I love the idea of sharing our own stories, tried and tested ideas that can inspire and impact the lives of others and the world in a positive way. This story is about clothes, and I’d like to start by sharing a few more startling facts about fast fashion and the industry.

‘Fast fashion’ – cheap clothes following seasonal trends, a disposable take on clothing.

The fashion industry is currently responsible for 10% of global carbon emissions, that’s more annual carbon emissions than all international flights and maritime shipping combined. Synthetic fibers, like rayon and polyester, take hundreds of years to decompose in our landfills and they shed microplastics each time you wash them. These plastics end up in our rivers, lakes, oceans, and in our food and own bodies. The apparel industry consumes 1.5 trillion liters of water each year. Textile dying contributes 20% of industrial wastewater worldwide. Take a look at the tags in your clothes, where were they made? Most of these factories are in countries without environmental regulations. This toxic wastewater is dumped untreated into the rivers. There are places in Bangladesh, for example, where the rivers run black with chemicals and dyes, there are no fish, and the people don’t have enough freshwater to drink. It’s mind blowing. The good news? We have the (buying) power to Be The Change!

My personal slow fashion strategy:

  1. Buy used clothes – Plato’s Closet, consignment, Once Upon A Child
    Time to flip the stigma of second-hand shopping! If I’m going clothes shopping for myself, the first place I look is Plato’s Closet, and for my son – Once Upon a Child. The main drivers for this are reducing consumption and finding alternative styles, the frugality is a bonus. Buying used things (not restricted to clothing) reduces waste, reduces consumption, and reduces our footprint on this planet.
  2. Buy less and buy better quality
    When I buy new clothes, I look for natural fibers like cotton, linen, and wool. I look for classic cuts and timeless designs. Clothes that look fashionable now, but also look as if they could have been sold in 1990, 1970, 1950…theses styles have stood the test of time. I love supporting Canadian brands, made in Canada.

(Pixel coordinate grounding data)
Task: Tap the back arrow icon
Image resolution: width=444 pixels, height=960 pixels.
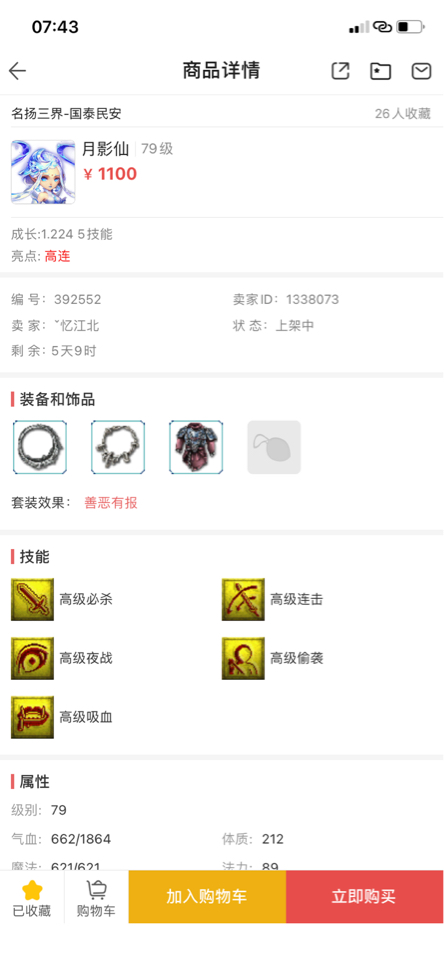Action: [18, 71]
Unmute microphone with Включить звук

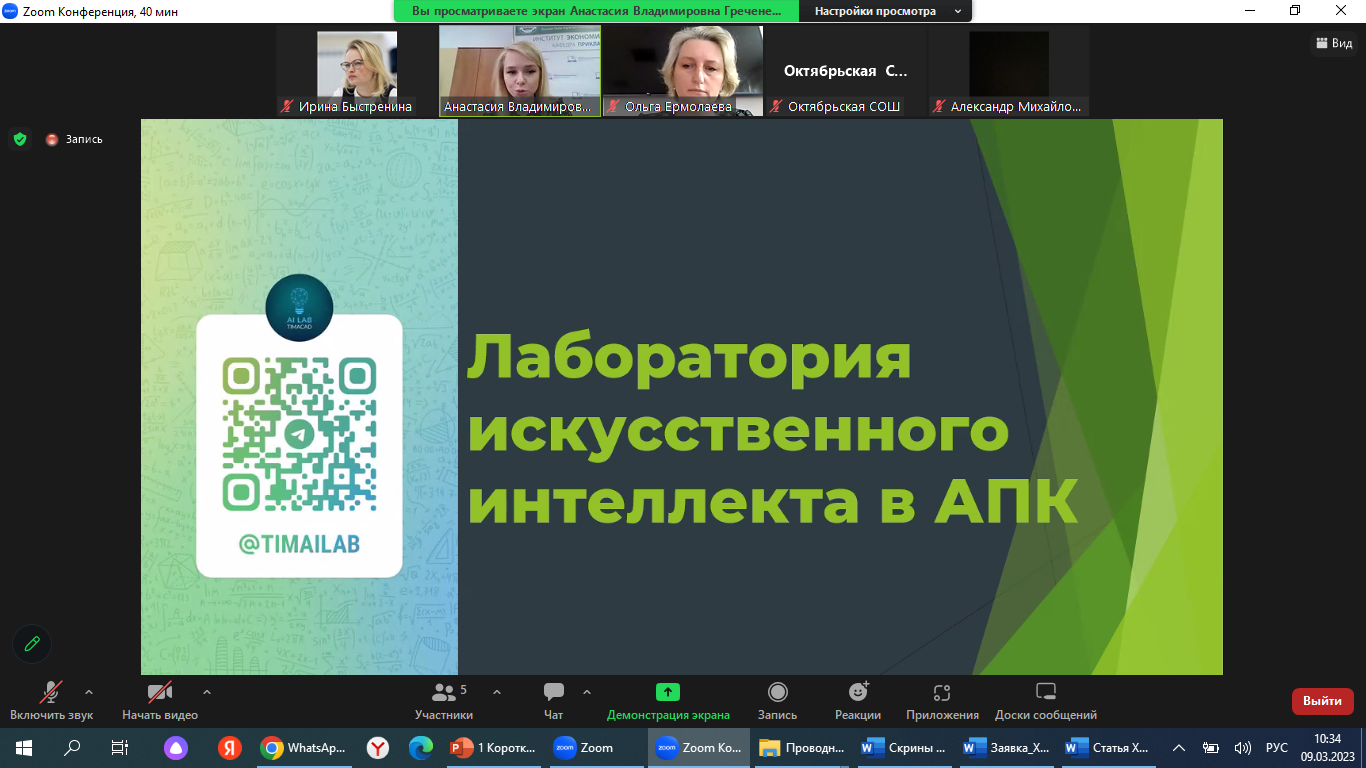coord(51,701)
---
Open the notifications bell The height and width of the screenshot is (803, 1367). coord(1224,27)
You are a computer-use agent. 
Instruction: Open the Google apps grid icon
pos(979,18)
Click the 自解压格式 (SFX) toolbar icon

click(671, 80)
* * *
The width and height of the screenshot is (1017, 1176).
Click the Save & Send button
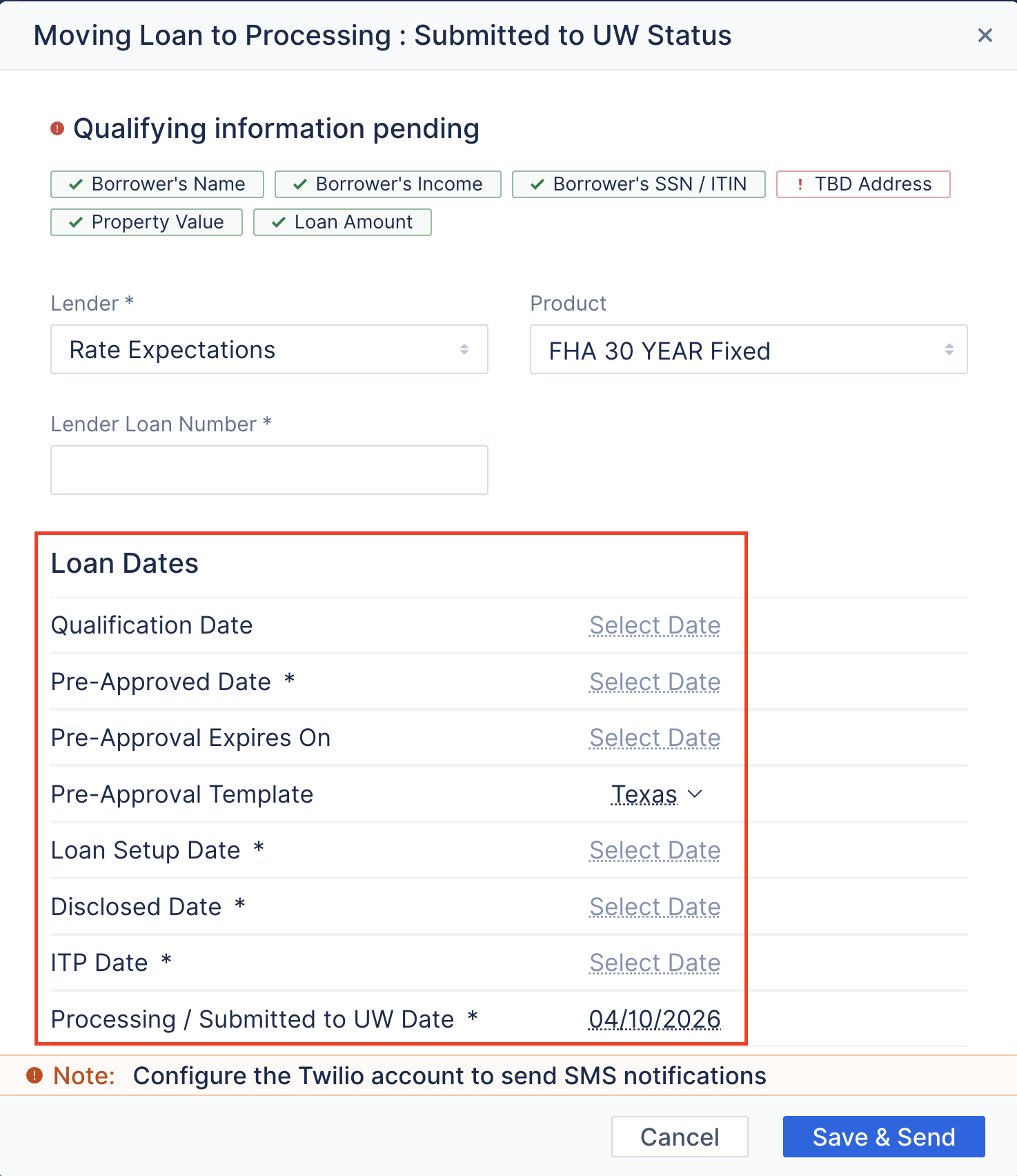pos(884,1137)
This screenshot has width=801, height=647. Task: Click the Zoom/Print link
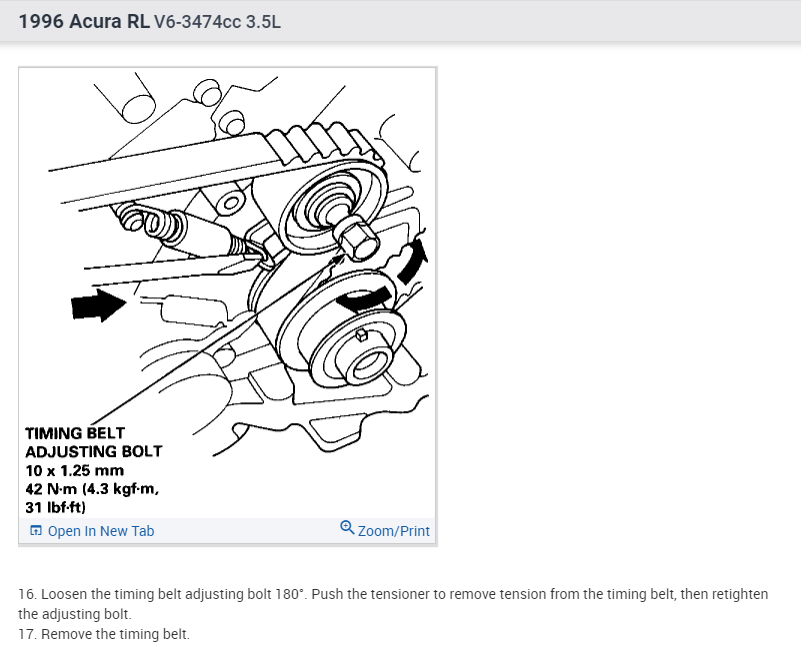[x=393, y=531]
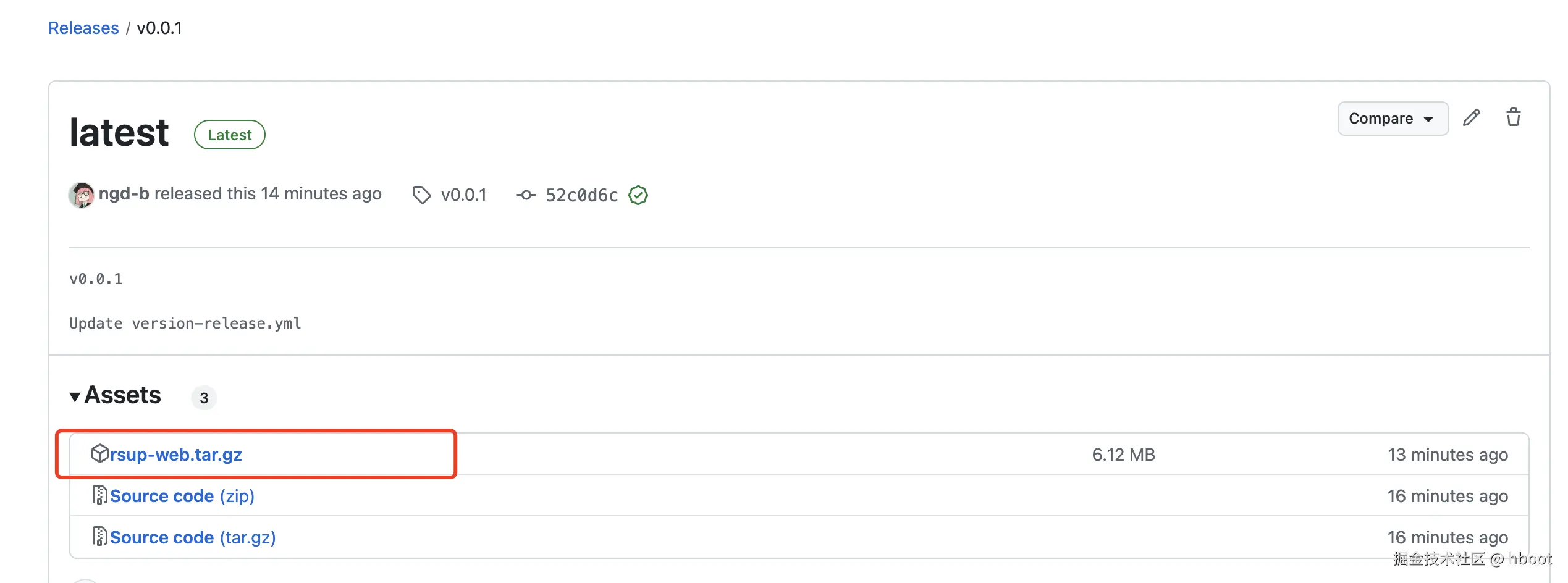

Task prompt. Continue the text on fast fashion and the writer's slow fashion strategy, starting right after its last sentence. The rows above stand apart from the text and are not part of it.

Answer to this exercise.
  3. Mend clothes instead of chucking them
    My family is hard on clothes, and I regularly mend seams in pants and patch holes. Not everyone has a sewing machine, but luckily, every neighbourhood has a tailor or seamstress – which has the added benefit of supporting a local entrepreneur. This is not a thing of the past. We don’t need to live in a disposable society.
  4. Clothes swaps – my personal favourite!
    For over 15 years, my friends and I have been holding ‘clothes swaps.’ The more people you invite, the better the swap, and any unclaimed items get donated. It’s an awesome feeling: a) seeing someone’s face light up at something that you once enjoyed…new life breathed into old things, and; b) going home with a bag of new-to-you clothes that you didn’t have to pay for!

If you enjoy fashion and you want to stop contributing to the fast fashion industry, check out these websites:

Everyone loves a good sale. The turning point for me, was the realization that the price on the tag isn’t the only price we pay. Slowing down fashion slows down climate change.

At RVA, we believe that climate action not only relies on what our organization does, but on the individual choices we make each and every day. Our #BeTheChange stories seek to inform, challenge, and inspire people to learn about the impacts of climate change, and empower them to take make responsible choices at home and at work. By increasing climate literacy and promoting a culture of sustainability within our firm and beyond, we can help drive collective action at the scale required to facilitate the transition to a low-carbon future.